News & views |  Is wine writing boring?

News & views

Is wine writing boring?

A few days ago a meme popped up on Twitter to wide acclaim. Headed ‘The state of wine coverage - hot or not?’ it gave some tongue-in-cheek examples of articles wine writers might submit or be asked to write. “Is this the great sherry revival? Five great wines for barbecues because the editor insisted. A barely tampered press release about a newly invented grape variety day. 5000 words on minerality. Canned wine ‘not shit'’”

Twitter piled in, as it does. "You forgot the 'everything is getting a little bit better' article. Often indistinguishable from advertorials.” “Branded wines can't be good' and 'here are 5 branded wines which are actually ok’. "New Zealand is more than sauvignon."

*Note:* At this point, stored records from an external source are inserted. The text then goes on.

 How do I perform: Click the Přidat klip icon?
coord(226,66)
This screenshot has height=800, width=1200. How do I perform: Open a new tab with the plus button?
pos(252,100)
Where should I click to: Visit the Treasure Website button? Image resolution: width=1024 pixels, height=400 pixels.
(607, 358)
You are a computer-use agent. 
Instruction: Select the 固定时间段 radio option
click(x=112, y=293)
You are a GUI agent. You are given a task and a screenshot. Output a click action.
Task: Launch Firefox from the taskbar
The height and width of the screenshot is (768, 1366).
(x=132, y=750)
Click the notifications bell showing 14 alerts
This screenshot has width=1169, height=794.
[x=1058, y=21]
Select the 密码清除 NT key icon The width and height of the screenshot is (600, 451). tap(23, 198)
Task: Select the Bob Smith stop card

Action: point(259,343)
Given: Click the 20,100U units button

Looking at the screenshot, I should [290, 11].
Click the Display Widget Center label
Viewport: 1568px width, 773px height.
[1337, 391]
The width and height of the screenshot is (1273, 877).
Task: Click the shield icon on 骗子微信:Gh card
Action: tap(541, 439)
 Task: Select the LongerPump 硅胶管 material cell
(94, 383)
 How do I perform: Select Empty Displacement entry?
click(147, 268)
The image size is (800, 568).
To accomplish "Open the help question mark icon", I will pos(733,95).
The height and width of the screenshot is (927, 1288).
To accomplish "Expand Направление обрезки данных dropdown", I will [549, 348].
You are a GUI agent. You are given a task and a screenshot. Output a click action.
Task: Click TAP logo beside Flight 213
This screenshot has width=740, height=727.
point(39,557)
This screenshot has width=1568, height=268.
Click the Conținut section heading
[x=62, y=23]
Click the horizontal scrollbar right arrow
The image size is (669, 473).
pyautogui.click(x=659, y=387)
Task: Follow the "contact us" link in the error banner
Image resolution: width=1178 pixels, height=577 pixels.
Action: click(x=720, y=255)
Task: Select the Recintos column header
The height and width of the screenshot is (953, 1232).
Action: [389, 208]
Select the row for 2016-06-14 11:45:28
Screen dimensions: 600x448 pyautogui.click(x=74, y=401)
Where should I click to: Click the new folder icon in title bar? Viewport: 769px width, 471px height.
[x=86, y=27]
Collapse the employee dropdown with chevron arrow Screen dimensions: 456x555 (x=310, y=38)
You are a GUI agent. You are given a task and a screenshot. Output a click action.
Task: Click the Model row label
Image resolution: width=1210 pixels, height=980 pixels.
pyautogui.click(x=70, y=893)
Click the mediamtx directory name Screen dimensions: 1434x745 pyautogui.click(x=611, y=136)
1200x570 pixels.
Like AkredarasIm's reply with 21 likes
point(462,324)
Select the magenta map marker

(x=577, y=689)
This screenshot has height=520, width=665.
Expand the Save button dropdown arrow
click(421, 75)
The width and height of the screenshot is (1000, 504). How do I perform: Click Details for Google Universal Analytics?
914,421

I had a good laugh too but the underlying idea that the sort of things that readers might want to know about are just rather banal. showing a lack of imagination in the publication which prints it and the journalist who writes it, made me feel a bit uneasy.

And it hit home particularly in a week when the Labour party was mauled at the polls for failing to understand their voters. ‘Do you not KNOW that there’s only 40p of wine in that £5 bottle you buy’ we write. Well, probably yes but that’s irrelevant if that’s all you can afford. ‘Do you not REALISE just how sweet prosecco is.”Mmmm" our reader might counter "but it’s rather nice.” If prosecco were a biscuit no-one would bat an eyelid.

The truth is that with national newspapers at least there more than one audience, broadly divided into those who are passionately keen about wine and others for whom it’s just a drink. There are readers who don’t want to pay over £7 a bottle (ideally less) and those who are happy to pay £15 or more. Should we only write for the latter? I’d be out of a job if I did.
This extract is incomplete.